Dataset items:
· · ·

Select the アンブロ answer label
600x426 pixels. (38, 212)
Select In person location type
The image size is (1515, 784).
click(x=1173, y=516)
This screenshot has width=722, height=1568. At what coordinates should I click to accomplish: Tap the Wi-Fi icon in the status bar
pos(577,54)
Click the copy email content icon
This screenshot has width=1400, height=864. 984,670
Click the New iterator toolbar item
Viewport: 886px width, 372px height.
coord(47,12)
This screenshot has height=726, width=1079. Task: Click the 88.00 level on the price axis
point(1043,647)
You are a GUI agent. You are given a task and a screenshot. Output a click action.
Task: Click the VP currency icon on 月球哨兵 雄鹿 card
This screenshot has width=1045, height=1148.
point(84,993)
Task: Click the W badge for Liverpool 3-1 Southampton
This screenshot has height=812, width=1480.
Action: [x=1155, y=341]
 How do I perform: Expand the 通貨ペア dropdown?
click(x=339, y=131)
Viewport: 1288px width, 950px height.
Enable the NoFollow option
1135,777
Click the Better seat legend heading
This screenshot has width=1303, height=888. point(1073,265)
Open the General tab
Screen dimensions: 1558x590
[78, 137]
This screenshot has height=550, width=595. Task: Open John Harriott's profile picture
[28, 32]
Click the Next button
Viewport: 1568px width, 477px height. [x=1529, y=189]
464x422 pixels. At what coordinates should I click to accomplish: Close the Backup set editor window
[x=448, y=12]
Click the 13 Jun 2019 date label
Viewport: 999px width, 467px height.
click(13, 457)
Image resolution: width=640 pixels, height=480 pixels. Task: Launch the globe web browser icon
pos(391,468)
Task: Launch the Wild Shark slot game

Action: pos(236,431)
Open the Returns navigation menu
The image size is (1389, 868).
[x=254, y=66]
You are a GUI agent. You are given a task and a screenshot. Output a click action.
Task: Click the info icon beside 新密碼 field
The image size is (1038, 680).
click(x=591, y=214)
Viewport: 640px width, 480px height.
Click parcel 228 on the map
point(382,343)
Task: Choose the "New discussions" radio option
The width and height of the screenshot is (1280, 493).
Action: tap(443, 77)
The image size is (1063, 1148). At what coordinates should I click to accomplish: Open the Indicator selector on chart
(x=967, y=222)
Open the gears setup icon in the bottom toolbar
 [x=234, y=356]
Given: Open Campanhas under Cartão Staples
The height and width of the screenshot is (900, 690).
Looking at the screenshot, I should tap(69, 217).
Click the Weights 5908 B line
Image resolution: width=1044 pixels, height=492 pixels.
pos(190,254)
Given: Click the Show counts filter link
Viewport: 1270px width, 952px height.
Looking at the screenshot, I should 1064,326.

· · ·

* **Brief**: Reproduce all of the records above verbatim, line for line.

* **Result of this exercise**:
Select the アンブロ answer label
600x426 pixels. (38, 212)
Select In person location type
The image size is (1515, 784).
click(x=1173, y=516)
This screenshot has width=722, height=1568. At what coordinates should I click to accomplish: Tap the Wi-Fi icon in the status bar
pos(577,54)
Click the copy email content icon
This screenshot has width=1400, height=864. 984,670
Click the New iterator toolbar item
Viewport: 886px width, 372px height.
coord(47,12)
This screenshot has height=726, width=1079. Task: Click the 88.00 level on the price axis
point(1043,647)
You are a GUI agent. You are given a task and a screenshot. Output a click action.
Task: Click the VP currency icon on 月球哨兵 雄鹿 card
This screenshot has width=1045, height=1148.
point(84,993)
Task: Click the W badge for Liverpool 3-1 Southampton
This screenshot has height=812, width=1480.
Action: [x=1155, y=341]
 How do I perform: Expand the 通貨ペア dropdown?
click(x=339, y=131)
Viewport: 1288px width, 950px height.
Enable the NoFollow option
1135,777
Click the Better seat legend heading
This screenshot has width=1303, height=888. point(1073,265)
Open the General tab
Screen dimensions: 1558x590
[78, 137]
This screenshot has height=550, width=595. Task: Open John Harriott's profile picture
[28, 32]
Click the Next button
Viewport: 1568px width, 477px height. [x=1529, y=189]
464x422 pixels. At what coordinates should I click to accomplish: Close the Backup set editor window
[x=448, y=12]
Click the 13 Jun 2019 date label
Viewport: 999px width, 467px height.
click(13, 457)
Image resolution: width=640 pixels, height=480 pixels. Task: Launch the globe web browser icon
pos(391,468)
Task: Launch the Wild Shark slot game

Action: pos(236,431)
Open the Returns navigation menu
The image size is (1389, 868).
[x=254, y=66]
You are a GUI agent. You are given a task and a screenshot. Output a click action.
Task: Click the info icon beside 新密碼 field
The image size is (1038, 680).
click(x=591, y=214)
Viewport: 640px width, 480px height.
Click parcel 228 on the map
point(382,343)
Task: Choose the "New discussions" radio option
The width and height of the screenshot is (1280, 493).
Action: tap(443, 77)
The image size is (1063, 1148). At what coordinates should I click to accomplish: Open the Indicator selector on chart
(x=967, y=222)
Open the gears setup icon in the bottom toolbar
 [x=234, y=356]
Given: Open Campanhas under Cartão Staples
The height and width of the screenshot is (900, 690).
Looking at the screenshot, I should tap(69, 217).
Click the Weights 5908 B line
Image resolution: width=1044 pixels, height=492 pixels.
pos(190,254)
Given: Click the Show counts filter link
Viewport: 1270px width, 952px height.
Looking at the screenshot, I should 1064,326.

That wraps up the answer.